Taylor Thorn: Contrabass / Andrew Willingham: Gameboy


May 31st, 2008 / Santa Clara University / Santa Clara, CA


Sum

Song with Marimba Accompaniment

This song utilizes two specific compositional techniques; the limited modes of transposition and indeterminate form. The text, a poem written by Buddhist Zen Master Ryokan, spoke to me. I wanted to write a piece that was not centered on tension and release - one that could just exist.

The vocal part is free-flowing and does not have tension or release. The marimba part is indeterminate - meaning that I have composed a number of one or two-measure patterns that the performer can choose to play.
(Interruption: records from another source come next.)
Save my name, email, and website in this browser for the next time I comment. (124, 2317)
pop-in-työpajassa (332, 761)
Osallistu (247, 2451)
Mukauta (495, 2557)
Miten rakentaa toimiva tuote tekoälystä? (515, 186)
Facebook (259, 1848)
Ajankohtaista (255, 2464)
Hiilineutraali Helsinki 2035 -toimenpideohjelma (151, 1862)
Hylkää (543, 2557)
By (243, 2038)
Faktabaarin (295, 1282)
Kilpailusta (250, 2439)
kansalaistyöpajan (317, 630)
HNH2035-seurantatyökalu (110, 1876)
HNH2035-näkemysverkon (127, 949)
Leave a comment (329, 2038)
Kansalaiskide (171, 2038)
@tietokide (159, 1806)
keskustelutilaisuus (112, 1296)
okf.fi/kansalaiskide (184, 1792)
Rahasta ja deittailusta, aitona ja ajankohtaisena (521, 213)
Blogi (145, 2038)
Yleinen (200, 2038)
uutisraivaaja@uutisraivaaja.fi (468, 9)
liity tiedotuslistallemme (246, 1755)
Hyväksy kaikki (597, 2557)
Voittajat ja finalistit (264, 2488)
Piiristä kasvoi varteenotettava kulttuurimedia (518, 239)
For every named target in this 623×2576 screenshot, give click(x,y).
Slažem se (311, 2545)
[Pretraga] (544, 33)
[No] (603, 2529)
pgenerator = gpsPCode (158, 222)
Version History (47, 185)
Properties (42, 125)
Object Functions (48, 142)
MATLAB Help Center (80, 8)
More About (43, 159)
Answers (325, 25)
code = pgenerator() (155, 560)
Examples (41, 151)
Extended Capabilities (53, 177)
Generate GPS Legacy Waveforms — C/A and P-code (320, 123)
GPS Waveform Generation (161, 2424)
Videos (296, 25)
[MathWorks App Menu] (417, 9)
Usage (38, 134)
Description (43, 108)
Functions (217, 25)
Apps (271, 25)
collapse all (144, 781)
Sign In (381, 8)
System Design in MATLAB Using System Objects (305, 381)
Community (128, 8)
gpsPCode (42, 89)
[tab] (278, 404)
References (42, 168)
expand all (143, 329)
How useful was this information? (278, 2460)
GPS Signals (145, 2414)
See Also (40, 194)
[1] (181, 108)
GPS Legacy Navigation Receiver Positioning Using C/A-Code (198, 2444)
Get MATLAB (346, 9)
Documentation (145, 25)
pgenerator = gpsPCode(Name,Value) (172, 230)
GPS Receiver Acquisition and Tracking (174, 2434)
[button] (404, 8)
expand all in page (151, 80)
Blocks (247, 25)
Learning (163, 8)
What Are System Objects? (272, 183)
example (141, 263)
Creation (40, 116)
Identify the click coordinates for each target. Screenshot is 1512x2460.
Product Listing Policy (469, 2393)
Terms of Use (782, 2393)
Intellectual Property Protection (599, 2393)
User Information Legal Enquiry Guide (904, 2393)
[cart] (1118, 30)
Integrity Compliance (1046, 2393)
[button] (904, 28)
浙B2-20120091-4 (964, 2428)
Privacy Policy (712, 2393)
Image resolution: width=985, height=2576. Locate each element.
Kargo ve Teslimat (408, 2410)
The musician chooses which patterns to play, how many times to play them, and can also choose to rest.

The title has multiple meanings. “Sum” means “I am” in Latin, and when combined with its English definition, the title accurately represents what I was trying to communicate.


Katie Brennan: Voice / Kelly O'Donnell: Marimba

May 31st, 2008 / Santa Clara University / Santa Clara, CA


Mouthpiece

Musique Concrète

This is my first major work in the genre of Musique Concrète. I use only four sounds, each of which was made using my mouth. It was a challenge to process the audio in a way that resulted in extremely varied sounds compared with the generating source.


April 7th, 2008 / Santa Clara University / Santa Clara, CA
May 31st, 2008 / Santa Clara Univserisy / Santa Clara, CA


Quintessence

Suite for Piano and a little Percussion

Quintessence is my opus 1- the first "serious" piece I composed. Debuted in June of 2007, this piano suite has five movements, each representing a different classical element. Rhythmic interludes act as introductions and reductions of each movement. This piece is dedicated to Dr. Teresa McCollough, who besides being a great mentor, inspired me to become a music major.


I. Idea
II. Water
III. Air
IV. Fire
V. Earth

Keisuke Nakagoshi: Piano
June 6th, 2007 / Santa Clara University / Santa Clara, CA




Teresa McCollough: Piano
May 31st, 2008 / Santa Clara University / Santa Clara, CA



Half-Filled Cup

Hip-Hop

Composed beat, worked with MC K-Flay to develop track in Spring 2007.


Bad, Bad Man

Handmade Instruments

Made every instrument in piece by hand. Then composed, recorded, mixed, and mastered piece for high school Senior Project.